Flow E: Transport-Mux Assisted Agent-Mux Launch
Transport-mux belongs to provider/proxy transport, not Babysitter run state. The primary E2E use is to prove that an agent-mux launch can route provider traffic through a configured transport proxy and still complete a model-backed session.
agent-mux launch/run
-> launch decision: native provider vs transport-mux proxy
-> transport-mux HTTP/SSE route
-> upstream provider or mock transport
-> streamed/non-streamed response
-> agent-mux session event log
-> optional hooks-mux events from harness runtimeAssertions
- Agent-mux launch evidence includes
proxyNeeded/proxyReasonor equivalent launch decision metadata. - Transport evidence includes route, upstream target, status code, stream completion/cancellation, timeout behavior, and redacted auth metadata.

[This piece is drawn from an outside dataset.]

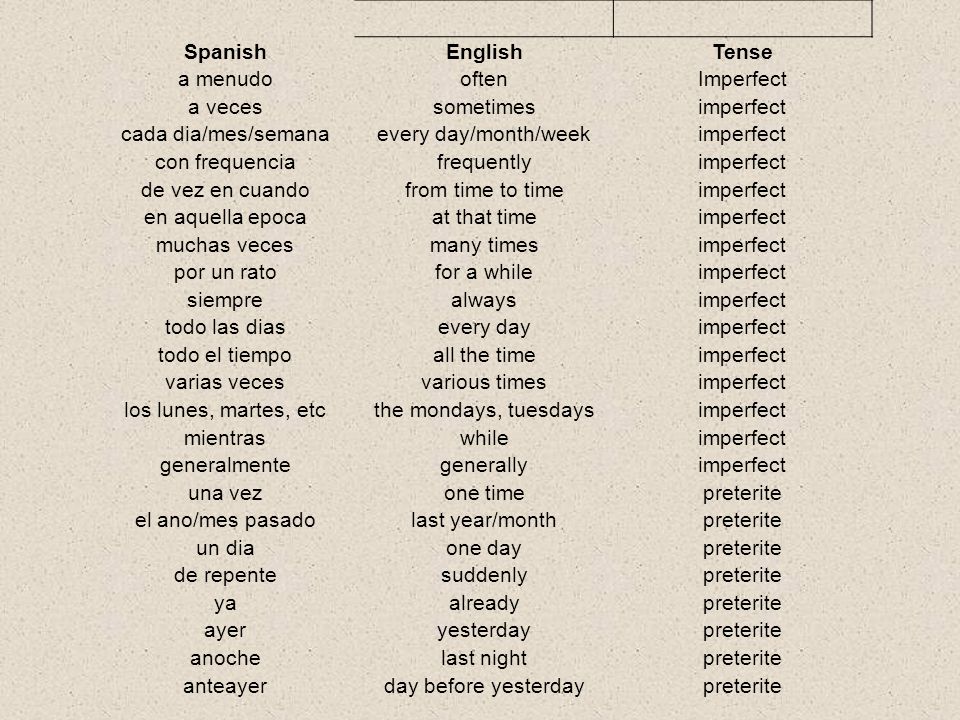Screen dimensions: 960x720
Task: Click the Spanish column header
Action: (225, 52)
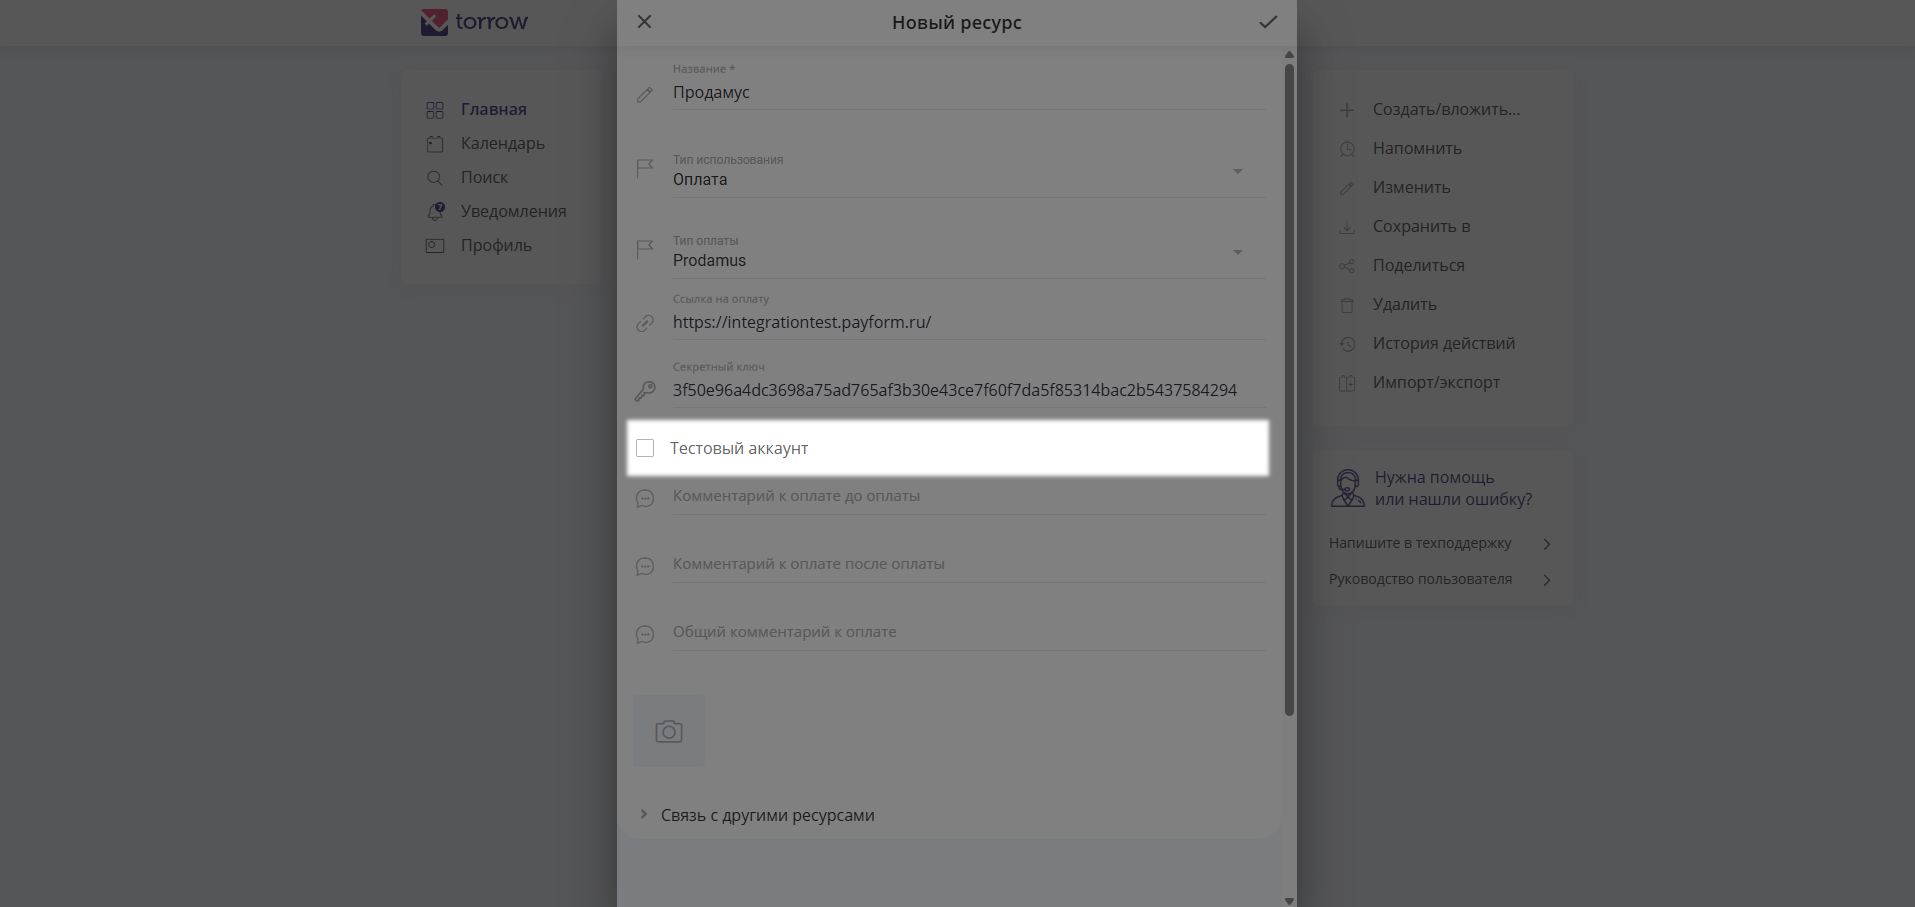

- The transport trace is correlated to an agent-mux
runIdor session ID. - The transport test does not claim Babysitter completion unless a Babysitter run ID and terminal SDK state are also present.
Valid Primary Test Set
| ID | Flow | Lane | Minimum proof |
|---|---|---|---|
| PF-1 | SDK run/session loop | No-model | Create run, list pending task, post result, complete run, inspect journal |
| PF-2 | Hooks-mux Claude fixture | No-model | Session/tool/stop hook fixtures normalize and render; handler env contains trace IDs |
| PF-3 | Hooks-mux Codex fixture | No-model | Session/tool aliases normalize, lossy/native support levels match mapping, handler env is present |
| PF-4 | Agent-mux mock session | No-model | runId, session event log, ordered events, terminal session output |
| PF-5 | Transport-mux mock route | No-model | Proxy route roundtrip, stream and non-stream artifacts, timeout/cancel fixture |
| PF-6 | Babysitter-agent internal | Model-backed or controlled fake model | babysitter-agent call/create-run, agent-core backend, SDK run terminal state |
| PF-7 | Agent-mux + Claude + Babysitter plugin | Model-backed | Harness/plugin installed, /babysitter:call, agent-mux session log, SDK run terminal state, stop hook evidence |
| PF-8 | Agent-mux + Codex + Babysitter plugin | Capability-gated model-backed | Same as PF-7 only after plugin support is proven; otherwise skip evidence must cite capability gate |
| PF-9 | Agent-mux + transport-mux live stream | Model-backed | Launch decision, proxy trace, streamed response, agent-mux session completion |
Source Map
| Area | Source files to inspect first |
|---|---|
| Agent-mux CLI and sessions | packages/agent-mux/cli/src/commands/run.ts, packages/agent-mux/cli/src/commands/launch.ts, packages/agent-mux/gateway/src/runs/session-runtime.ts, packages/agent-mux/gateway/src/runs/event-log.ts |
| Babysitter-agent runtime | packages/babysitter-agent/src/cli/dispatch.ts, packages/babysitter-agent/src/cli/commands/harness/createRun.ts, packages/babysitter-agent/src/harness/internal/createRun/index.ts, packages/babysitter-agent/src/harness/internal/createRun/orchestration/effects.ts |
| SDK run/session loop | packages/sdk/src/cli/main/runCreate.ts, packages/sdk/src/cli/main/taskCommands.ts, packages/sdk/src/cli/commands/session/init.ts, packages/sdk/src/cli/commands/session/associate.ts |
| Hooks-mux | packages/hooks-mux/cli/src/cli/commands/invoke.ts, packages/hooks-mux/cli/src/cli/bootstrap-runtime.ts, packages/hooks-mux/core/src/types/event.ts, packages/hooks-mux/core/src/normalizer/runner.ts |
| Transport-mux | packages/transport-mux/src/index.ts, packages/transport-mux/tests/e2e/http-roundtrip.test.ts, packages/transport-mux/tests/runtime.test.ts |